What is needed
Starting at the line that contains "800x600 pixels.", return every line through the end of the data exactly, without pictures.

Data excerpts
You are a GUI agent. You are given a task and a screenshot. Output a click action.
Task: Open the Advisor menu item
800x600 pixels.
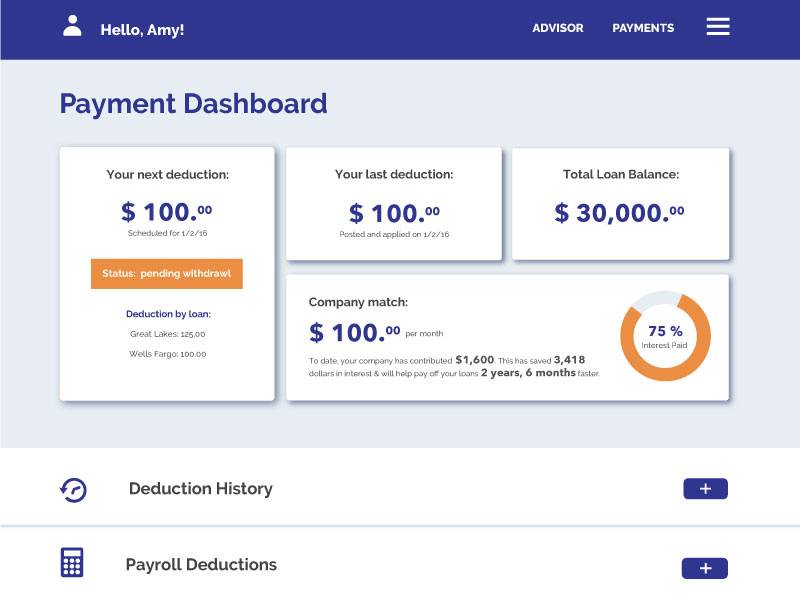coord(557,28)
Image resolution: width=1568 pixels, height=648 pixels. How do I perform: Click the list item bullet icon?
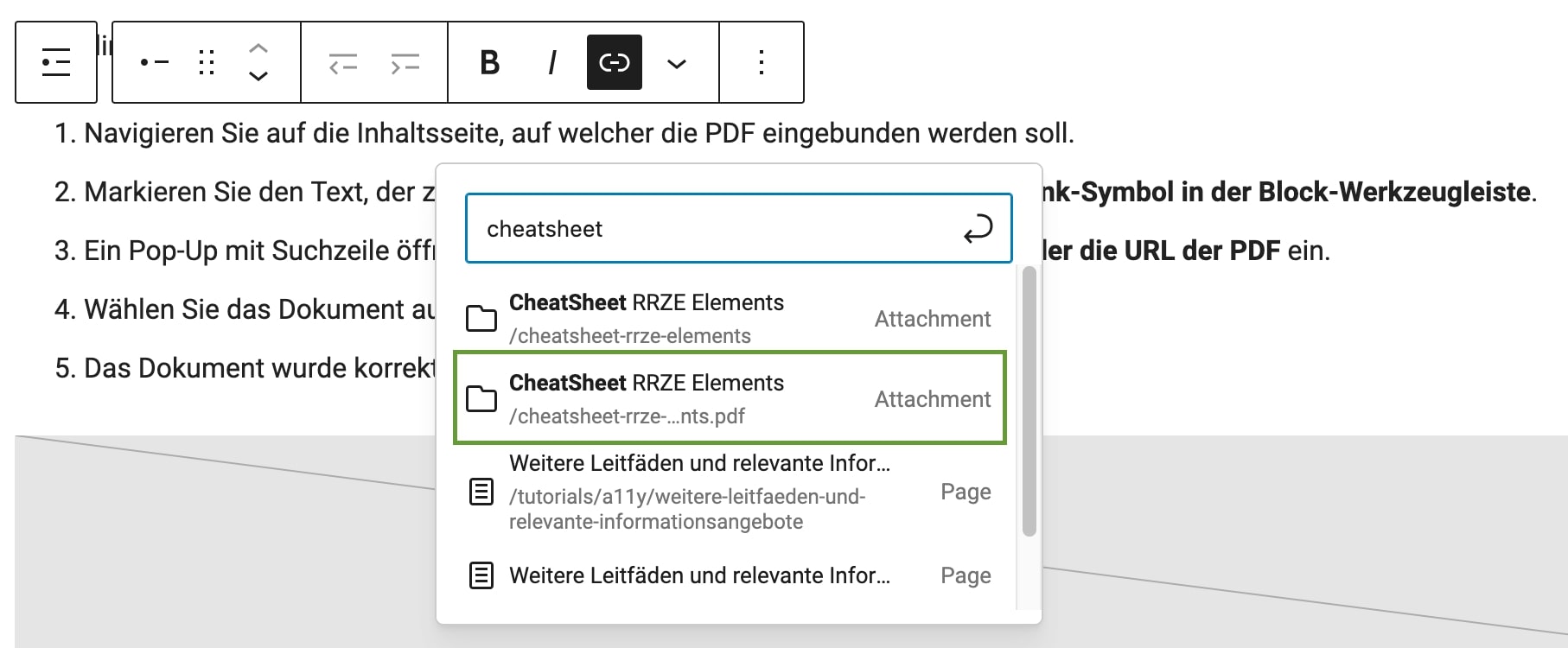[x=155, y=62]
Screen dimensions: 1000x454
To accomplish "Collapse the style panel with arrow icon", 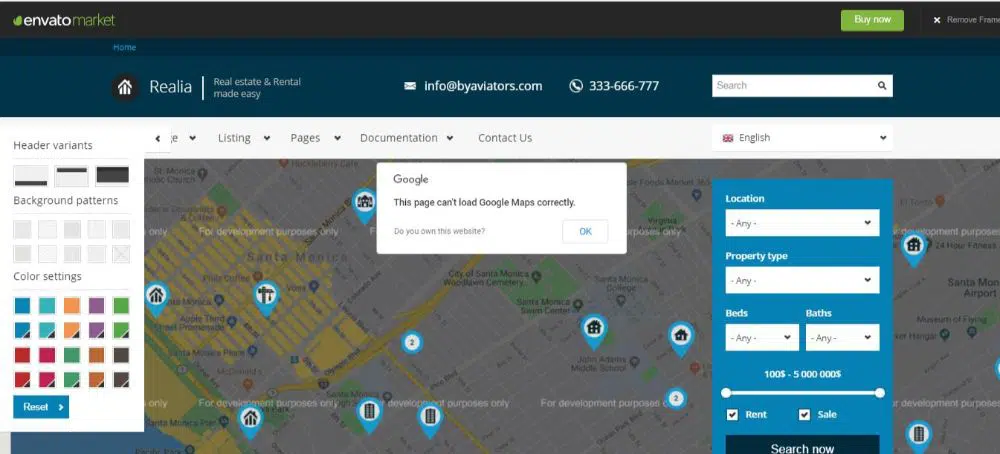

Response box
800x600 pixels.
coord(557,28)
Image resolution: width=1568 pixels, height=648 pixels. How do I perform: Click the list item bullet icon?
[x=155, y=62]
Screen dimensions: 1000x454
To accomplish "Collapse the style panel with arrow icon", 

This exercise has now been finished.